:: Data provided ::

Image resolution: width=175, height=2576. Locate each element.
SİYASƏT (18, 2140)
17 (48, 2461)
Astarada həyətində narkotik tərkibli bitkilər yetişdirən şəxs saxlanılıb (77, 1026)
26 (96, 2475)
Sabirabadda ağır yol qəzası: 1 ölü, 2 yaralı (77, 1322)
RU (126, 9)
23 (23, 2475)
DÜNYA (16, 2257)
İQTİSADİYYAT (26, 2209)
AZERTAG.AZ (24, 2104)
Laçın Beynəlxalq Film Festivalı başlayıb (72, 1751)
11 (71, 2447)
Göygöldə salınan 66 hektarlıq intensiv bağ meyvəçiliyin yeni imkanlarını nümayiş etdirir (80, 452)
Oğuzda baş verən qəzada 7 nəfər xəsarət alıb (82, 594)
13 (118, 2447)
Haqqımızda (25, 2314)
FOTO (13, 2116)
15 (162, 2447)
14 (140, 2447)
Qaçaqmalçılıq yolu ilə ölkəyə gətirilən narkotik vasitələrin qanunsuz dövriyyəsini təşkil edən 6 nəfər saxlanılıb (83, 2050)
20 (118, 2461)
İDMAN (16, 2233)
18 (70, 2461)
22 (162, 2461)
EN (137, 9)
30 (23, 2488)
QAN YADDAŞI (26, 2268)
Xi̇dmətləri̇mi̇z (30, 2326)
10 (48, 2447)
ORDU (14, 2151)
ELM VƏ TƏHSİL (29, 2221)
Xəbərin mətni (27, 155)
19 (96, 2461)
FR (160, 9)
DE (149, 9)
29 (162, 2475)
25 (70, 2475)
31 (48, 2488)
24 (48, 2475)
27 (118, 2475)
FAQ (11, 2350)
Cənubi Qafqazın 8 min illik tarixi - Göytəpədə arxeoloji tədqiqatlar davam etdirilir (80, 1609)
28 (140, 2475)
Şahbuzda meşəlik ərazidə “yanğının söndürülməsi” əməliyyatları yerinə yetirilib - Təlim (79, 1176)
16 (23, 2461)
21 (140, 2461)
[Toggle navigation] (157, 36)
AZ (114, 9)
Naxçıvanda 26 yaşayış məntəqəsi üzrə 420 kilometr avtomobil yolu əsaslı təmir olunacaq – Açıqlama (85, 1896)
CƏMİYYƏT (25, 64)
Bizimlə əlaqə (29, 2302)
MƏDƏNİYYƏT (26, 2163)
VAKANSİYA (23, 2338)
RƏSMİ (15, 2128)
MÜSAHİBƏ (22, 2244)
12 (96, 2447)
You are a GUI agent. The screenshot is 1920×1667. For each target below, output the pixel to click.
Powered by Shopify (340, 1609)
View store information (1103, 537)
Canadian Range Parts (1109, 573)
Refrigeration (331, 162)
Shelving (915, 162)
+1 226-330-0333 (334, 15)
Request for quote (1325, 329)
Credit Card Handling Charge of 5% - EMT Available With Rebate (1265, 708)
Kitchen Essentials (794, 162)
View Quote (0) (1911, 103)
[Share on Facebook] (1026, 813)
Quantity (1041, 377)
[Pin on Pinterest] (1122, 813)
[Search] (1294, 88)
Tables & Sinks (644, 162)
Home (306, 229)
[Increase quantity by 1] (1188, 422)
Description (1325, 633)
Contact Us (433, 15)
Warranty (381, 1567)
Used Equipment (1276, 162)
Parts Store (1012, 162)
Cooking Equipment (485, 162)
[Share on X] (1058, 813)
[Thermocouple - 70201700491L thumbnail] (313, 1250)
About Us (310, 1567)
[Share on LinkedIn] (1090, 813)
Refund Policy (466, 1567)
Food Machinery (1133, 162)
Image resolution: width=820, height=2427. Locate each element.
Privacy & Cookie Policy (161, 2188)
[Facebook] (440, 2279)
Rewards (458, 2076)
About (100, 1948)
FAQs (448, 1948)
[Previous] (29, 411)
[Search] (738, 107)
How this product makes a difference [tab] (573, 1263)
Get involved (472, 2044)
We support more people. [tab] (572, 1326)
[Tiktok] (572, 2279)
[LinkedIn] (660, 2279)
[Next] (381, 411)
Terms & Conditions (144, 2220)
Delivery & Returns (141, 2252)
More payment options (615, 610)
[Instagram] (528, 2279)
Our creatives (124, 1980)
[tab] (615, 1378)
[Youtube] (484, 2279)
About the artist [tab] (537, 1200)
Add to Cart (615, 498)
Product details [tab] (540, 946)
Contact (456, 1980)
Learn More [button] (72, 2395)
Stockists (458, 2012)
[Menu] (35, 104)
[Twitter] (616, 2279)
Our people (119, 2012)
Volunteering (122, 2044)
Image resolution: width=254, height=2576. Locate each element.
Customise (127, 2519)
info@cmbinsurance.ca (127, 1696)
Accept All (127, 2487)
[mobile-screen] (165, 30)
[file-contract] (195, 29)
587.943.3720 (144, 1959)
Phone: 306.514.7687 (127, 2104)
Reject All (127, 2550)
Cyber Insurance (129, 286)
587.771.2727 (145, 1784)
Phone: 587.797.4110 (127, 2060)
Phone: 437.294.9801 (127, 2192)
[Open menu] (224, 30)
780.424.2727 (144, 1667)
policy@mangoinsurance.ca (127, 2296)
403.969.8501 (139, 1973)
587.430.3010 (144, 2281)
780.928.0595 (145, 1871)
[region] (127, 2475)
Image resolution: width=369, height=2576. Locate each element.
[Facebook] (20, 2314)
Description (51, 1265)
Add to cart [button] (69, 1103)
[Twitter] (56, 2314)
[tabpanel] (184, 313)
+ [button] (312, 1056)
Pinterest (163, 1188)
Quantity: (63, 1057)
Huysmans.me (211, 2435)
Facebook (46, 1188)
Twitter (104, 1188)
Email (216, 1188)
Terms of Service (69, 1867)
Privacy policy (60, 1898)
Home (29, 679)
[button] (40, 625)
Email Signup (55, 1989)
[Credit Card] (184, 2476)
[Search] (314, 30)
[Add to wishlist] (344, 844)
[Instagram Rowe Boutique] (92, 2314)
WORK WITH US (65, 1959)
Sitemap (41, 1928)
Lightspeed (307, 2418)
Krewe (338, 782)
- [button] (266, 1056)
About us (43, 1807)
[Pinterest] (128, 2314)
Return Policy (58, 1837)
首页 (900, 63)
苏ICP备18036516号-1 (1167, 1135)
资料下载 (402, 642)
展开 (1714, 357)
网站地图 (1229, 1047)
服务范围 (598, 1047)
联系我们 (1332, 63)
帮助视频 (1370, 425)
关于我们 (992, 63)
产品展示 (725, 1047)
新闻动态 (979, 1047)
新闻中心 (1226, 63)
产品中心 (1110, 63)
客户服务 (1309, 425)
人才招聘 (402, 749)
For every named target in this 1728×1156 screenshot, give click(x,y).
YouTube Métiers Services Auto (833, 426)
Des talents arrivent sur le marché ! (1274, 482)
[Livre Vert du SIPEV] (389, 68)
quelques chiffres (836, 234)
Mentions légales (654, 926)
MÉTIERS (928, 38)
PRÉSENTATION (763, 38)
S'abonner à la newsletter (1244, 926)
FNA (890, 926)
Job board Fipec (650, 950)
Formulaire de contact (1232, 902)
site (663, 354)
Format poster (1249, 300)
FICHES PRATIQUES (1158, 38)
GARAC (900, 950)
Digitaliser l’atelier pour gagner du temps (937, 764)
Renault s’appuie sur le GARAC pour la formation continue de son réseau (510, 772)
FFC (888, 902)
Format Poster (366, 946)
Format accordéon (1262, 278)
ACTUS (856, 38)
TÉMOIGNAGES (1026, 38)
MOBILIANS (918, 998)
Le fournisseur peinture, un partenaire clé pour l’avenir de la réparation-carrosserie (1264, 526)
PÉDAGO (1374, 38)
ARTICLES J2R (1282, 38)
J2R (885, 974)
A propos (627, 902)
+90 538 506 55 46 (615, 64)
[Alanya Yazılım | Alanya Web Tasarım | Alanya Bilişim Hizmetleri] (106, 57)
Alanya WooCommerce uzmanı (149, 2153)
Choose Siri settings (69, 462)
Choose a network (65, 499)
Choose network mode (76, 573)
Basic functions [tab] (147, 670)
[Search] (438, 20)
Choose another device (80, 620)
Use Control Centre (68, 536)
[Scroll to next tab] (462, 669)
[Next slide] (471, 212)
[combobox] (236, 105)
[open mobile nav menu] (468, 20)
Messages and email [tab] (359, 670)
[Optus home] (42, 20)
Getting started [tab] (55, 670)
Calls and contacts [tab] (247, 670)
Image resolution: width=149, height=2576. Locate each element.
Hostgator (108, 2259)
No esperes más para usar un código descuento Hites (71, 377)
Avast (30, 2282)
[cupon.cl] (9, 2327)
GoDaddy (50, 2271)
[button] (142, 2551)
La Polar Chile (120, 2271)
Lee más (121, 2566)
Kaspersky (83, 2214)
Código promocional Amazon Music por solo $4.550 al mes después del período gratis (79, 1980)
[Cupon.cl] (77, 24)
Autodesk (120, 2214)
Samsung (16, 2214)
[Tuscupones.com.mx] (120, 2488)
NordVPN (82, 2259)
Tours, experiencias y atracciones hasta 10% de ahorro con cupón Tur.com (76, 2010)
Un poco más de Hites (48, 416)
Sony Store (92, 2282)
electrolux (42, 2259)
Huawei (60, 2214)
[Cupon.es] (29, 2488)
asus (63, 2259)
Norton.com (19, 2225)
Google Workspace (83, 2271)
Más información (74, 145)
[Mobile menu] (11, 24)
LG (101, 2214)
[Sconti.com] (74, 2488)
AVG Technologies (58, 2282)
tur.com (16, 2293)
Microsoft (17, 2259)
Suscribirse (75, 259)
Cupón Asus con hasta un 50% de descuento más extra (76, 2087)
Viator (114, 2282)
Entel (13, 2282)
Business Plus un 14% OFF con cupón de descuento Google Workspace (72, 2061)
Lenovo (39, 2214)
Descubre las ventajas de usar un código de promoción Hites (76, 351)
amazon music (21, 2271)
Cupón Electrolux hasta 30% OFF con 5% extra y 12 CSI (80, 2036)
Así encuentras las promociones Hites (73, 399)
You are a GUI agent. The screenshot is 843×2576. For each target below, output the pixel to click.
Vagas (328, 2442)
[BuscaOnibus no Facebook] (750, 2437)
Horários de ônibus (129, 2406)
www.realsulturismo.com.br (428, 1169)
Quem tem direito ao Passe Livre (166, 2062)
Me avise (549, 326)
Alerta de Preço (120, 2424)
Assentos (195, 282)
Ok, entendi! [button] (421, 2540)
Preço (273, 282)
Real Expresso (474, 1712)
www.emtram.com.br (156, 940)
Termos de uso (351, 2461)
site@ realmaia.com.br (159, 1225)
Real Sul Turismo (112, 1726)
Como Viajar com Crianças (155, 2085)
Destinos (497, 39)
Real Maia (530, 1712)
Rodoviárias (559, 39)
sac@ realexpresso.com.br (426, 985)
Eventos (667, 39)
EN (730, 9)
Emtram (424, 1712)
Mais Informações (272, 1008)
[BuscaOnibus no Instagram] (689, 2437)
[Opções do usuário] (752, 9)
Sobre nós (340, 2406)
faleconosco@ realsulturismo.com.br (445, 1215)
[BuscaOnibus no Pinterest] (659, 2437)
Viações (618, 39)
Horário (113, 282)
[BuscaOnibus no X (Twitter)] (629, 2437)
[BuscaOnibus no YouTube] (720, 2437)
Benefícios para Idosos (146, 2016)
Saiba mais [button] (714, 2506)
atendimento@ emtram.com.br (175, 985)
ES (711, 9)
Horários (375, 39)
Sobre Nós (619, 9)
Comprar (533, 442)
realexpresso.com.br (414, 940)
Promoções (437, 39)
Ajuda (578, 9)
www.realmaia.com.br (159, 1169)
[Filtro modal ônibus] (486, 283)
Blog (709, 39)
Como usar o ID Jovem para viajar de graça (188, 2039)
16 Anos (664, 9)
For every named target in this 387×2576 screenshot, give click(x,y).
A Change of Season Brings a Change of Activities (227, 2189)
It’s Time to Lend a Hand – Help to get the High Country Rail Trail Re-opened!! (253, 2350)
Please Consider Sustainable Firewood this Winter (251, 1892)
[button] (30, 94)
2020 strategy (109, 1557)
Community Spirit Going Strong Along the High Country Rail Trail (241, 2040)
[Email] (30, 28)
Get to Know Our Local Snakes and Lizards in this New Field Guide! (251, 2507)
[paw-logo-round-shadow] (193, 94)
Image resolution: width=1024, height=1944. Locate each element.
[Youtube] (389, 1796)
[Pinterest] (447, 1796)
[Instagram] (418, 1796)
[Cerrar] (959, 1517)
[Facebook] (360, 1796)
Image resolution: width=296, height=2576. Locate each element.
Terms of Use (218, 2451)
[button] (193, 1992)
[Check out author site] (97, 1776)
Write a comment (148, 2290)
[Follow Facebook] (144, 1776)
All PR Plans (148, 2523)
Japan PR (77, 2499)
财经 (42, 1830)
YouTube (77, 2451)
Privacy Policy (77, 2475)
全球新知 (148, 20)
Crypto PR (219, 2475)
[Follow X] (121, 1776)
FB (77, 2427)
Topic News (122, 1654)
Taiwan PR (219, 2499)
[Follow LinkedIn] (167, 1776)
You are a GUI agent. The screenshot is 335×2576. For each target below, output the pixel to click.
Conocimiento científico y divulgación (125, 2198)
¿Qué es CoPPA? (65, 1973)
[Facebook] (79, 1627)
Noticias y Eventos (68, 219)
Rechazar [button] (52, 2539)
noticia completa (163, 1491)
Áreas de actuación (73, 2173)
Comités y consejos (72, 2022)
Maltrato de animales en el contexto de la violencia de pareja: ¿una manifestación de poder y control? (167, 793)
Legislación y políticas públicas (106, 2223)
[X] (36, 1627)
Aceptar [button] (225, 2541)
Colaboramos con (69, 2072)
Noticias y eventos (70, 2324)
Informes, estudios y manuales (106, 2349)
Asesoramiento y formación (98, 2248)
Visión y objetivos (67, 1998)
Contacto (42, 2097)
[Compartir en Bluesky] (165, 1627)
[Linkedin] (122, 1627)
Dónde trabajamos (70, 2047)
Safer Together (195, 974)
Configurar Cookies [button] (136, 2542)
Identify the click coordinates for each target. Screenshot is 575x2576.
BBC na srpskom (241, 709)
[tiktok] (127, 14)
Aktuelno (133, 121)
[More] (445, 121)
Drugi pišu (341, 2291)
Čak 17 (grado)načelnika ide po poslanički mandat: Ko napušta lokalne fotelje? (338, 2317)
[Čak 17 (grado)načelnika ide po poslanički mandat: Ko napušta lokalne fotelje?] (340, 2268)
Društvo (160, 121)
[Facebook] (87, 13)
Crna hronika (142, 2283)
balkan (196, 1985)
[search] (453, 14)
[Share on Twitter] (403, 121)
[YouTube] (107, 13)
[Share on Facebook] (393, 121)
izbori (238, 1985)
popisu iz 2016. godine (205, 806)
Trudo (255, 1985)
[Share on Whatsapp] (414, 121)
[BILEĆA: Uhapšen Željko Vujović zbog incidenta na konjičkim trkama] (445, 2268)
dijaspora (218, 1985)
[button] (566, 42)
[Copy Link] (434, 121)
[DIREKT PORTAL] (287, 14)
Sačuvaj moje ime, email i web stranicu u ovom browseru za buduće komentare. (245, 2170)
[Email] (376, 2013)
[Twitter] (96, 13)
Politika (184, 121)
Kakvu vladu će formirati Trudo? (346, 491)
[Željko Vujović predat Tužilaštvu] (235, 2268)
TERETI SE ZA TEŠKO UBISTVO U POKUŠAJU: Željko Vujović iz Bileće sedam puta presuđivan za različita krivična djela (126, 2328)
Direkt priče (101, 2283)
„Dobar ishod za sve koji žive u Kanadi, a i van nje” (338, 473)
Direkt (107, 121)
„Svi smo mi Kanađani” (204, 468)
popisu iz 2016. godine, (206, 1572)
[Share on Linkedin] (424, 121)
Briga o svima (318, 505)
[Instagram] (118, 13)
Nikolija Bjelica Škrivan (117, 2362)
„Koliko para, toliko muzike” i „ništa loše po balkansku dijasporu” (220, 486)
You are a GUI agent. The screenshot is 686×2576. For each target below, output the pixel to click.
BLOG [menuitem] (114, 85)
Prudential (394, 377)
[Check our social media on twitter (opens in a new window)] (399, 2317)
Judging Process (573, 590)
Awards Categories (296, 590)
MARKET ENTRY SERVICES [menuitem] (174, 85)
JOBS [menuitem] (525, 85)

:::

_Assignment_
From the listing above, the lines starting with the one that has "[tabpanel] (184, 313)" and running through the one that has "Choose network mode (76, 573)" should be copied exactly, ends included.

_Answer below_
[tabpanel] (184, 313)
+ [button] (312, 1056)
Pinterest (163, 1188)
Quantity: (63, 1057)
Huysmans.me (211, 2435)
Facebook (46, 1188)
Twitter (104, 1188)
Email (216, 1188)
Terms of Service (69, 1867)
Privacy policy (60, 1898)
Home (29, 679)
[button] (40, 625)
Email Signup (55, 1989)
[Credit Card] (184, 2476)
[Search] (314, 30)
[Add to wishlist] (344, 844)
[Instagram Rowe Boutique] (92, 2314)
WORK WITH US (65, 1959)
Sitemap (41, 1928)
Lightspeed (307, 2418)
Krewe (338, 782)
- [button] (266, 1056)
About us (43, 1807)
[Pinterest] (128, 2314)
Return Policy (58, 1837)
首页 (900, 63)
苏ICP备18036516号-1 (1167, 1135)
资料下载 (402, 642)
展开 (1714, 357)
网站地图 (1229, 1047)
服务范围 (598, 1047)
联系我们 (1332, 63)
帮助视频 (1370, 425)
关于我们 (992, 63)
产品展示 (725, 1047)
新闻动态 (979, 1047)
新闻中心 (1226, 63)
产品中心 (1110, 63)
客户服务 (1309, 425)
人才招聘 (402, 749)
For every named target in this 1728×1156 screenshot, give click(x,y).
YouTube Métiers Services Auto (833, 426)
Des talents arrivent sur le marché ! (1274, 482)
[Livre Vert du SIPEV] (389, 68)
quelques chiffres (836, 234)
Mentions légales (654, 926)
MÉTIERS (928, 38)
PRÉSENTATION (763, 38)
S'abonner à la newsletter (1244, 926)
FNA (890, 926)
Job board Fipec (650, 950)
Formulaire de contact (1232, 902)
site (663, 354)
Format poster (1249, 300)
FICHES PRATIQUES (1158, 38)
GARAC (900, 950)
Digitaliser l’atelier pour gagner du temps (937, 764)
Renault s’appuie sur le GARAC pour la formation continue de son réseau (510, 772)
FFC (888, 902)
Format Poster (366, 946)
Format accordéon (1262, 278)
ACTUS (856, 38)
TÉMOIGNAGES (1026, 38)
MOBILIANS (918, 998)
Le fournisseur peinture, un partenaire clé pour l’avenir de la réparation-carrosserie (1264, 526)
PÉDAGO (1374, 38)
ARTICLES J2R (1282, 38)
J2R (885, 974)
A propos (627, 902)
+90 538 506 55 46 (615, 64)
[Alanya Yazılım | Alanya Web Tasarım | Alanya Bilişim Hizmetleri] (106, 57)
Alanya WooCommerce uzmanı (149, 2153)
Choose Siri settings (69, 462)
Choose a network (65, 499)
Choose network mode (76, 573)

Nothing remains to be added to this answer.